So in the midst of taking solace in my parents’ soothing words of advice and smokin’ fine swiss steak cutlets, I noticed that my dad seems to allude to a lot of things I haven’t really disclosed. Example?
“So, are you going to write more Haikus? You seem to have a knack for them.”
“I really don’t understand half the things you say, but it’s nonetheless funny.” [Well, that’s nothing new. 40 percent of the things I say are rubbish anyway.]
“Is GirlyGirl going to….”
WOAH. Now wait a second. Dad’s picking up on the catchphrases, he knows I’ve tried my hand at haiku…
They’re reading my Blog.
I really, really don’t have any reason to fret this, mainly because I stopped making inflammatory statements about them at age eighteen (A.K.A. The age of Discovering That Your Tuition and Future Well-Being Is In Their Palm; this is the Invisible Hand Adam Smith referred to!). And after a few Thanksgivings, a bit of a scare while I was living abroad, and a quick jaunt across the pond this past summer, we tight.
I must admit, though…my musings have brought about some therapy, not always intentionally.
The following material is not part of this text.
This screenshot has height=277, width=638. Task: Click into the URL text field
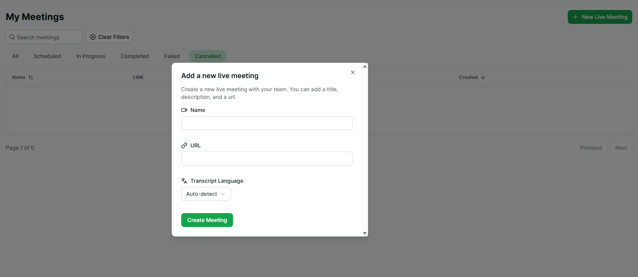(267, 159)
Early in this b-skool application process, mom and pop were a bit perplexed as to why I’d want to pay for more school, especially when I had a perfectly acceptable opportunity at ULAC to take the part-time plunge. Trying to squeeze out everything that’s gone into this decision — the countless nights I’ve stayed up an extra hour, staring at the ceiling, considering just how grand of an adventure it will be to make the financial/geographical sacrifice; the pages and pages of books I’ve marked, re-marked, and re-re-marked pertaining to social justice, etc. etc. — anyway, trying to capture all that would be about as difficult as trying to give birth to a Mexican Lime cactus.
How relieving it was, then, when a recent conversation surrounding my waitlist…uh, wait…brought this gem from momma: “Honey, don’t worry. I’ve read your blog and I understand more now. I understand why you’re okay with doing this, and we’re rooting for ya.”
I think it would be super sweet to bring my parents along to b-skool. Potlucks every other night, anyone? Don’t worry, mom’s already promised not to show off THIS game face all the time….just when you cross her.